I think that has to be the coolest idea for a game ever. Although, like Shadowrun, I think that the makers of the game don't really understand all of the ramifications of their postulate, and that hurts the coherency of their imagined world. I could live with that. What tears at me, though, is that I don't think that it can be played. The very nature of the thing rebels against meta-rules. For example, what draws Paradox? Where is the line between Coincidental and Vulgar drawn? This is tremendously important; the GM at least needs to know this in order to actually play the game. Well, in the rulebook two distinct methods for determining this can be gleaned from the text, which wouldn't be so bad except for the fact that they contradict each other.

The first rule is that a magic spell is Coincidental if and only if a (hypothetical) mundane observer wouldn't be able to tell if magic had been involved.

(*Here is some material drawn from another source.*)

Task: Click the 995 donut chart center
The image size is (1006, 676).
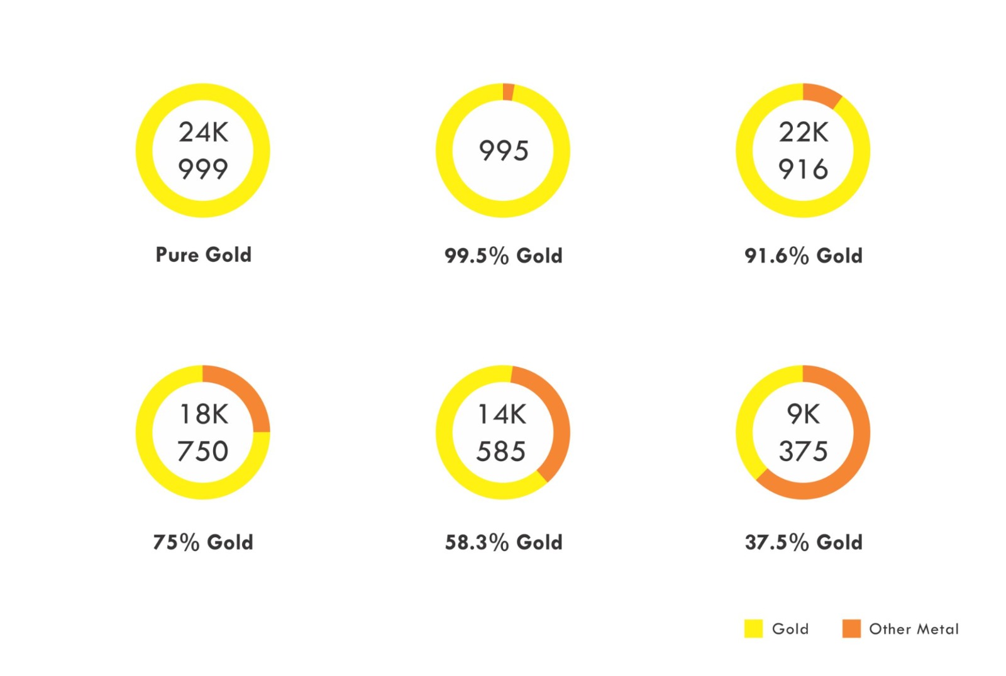Action: pos(503,151)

For example, say that a Mage reached into his pocket and pulled out a $20 bill to pay for a cab ride. Unknown to the observer is that the $20 bill didn't exist until the Mage summoned it forth. To the observer, this is totally unremarkable, and thus coincidental. However, had the Mage turned his pockets inside out first, revealing that there was nothing in them, and then produced the bill, it would be Vulgar. If this were the case, then some very powerful magic could be Coincidental in contravention of explicit examples given in the rulebook.

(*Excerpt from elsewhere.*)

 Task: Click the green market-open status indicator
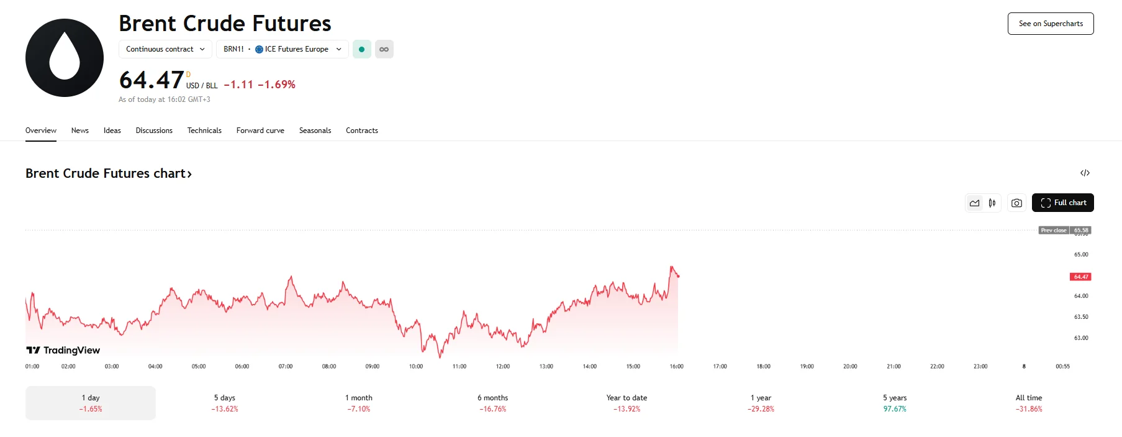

The second rule states that a magic spell is Coincidental if and only if it could have actually happened according to physical law. To use the taxi cab example above, it wouldn't matter if the hypothetical observer could *see* the summoning or not - if he had been told what the Mage was doing he'd have said it was impossible. So it's Vulgar all the way. The problem with this is that it greatly privileges non-rational, "ignorant" paradigms over rationalistic ones. If the Mage is a religious believer who beseeches God for aid in paying for a taxi, then reaches into his pocket and "discovers" twenty bucks - well, who knows? God works in mysterious ways, after all, and the Mage could have just forgot about that $20 until God reminded him of it. So it's coincidence that the bill just happened to be there. But if he's a Hermetic Mage who creates the bill out of the Void by force of will, then it's Vulgar. In the worst case, a superscientist who rejects Quantum Mechanics in favor of 19th Century Determinism simply can't cast Coincidental Magic because he doesn't believe in coincidence! And, of course, this method also contradicts explicit examples of Coincidental Magic given in the rulebook.

But, you see, there are people out there right now who are playing (or have successfully played) Mage: The Ascension. They exist, or the game wouldn't have made it to a Third Edition. They must be able to embrace the contradiction; the paradoxical nature of Paradox doesn't bother them. Somehow, in their minds, it doesn't have to make sense.

There are days I would give up everything I have to join them.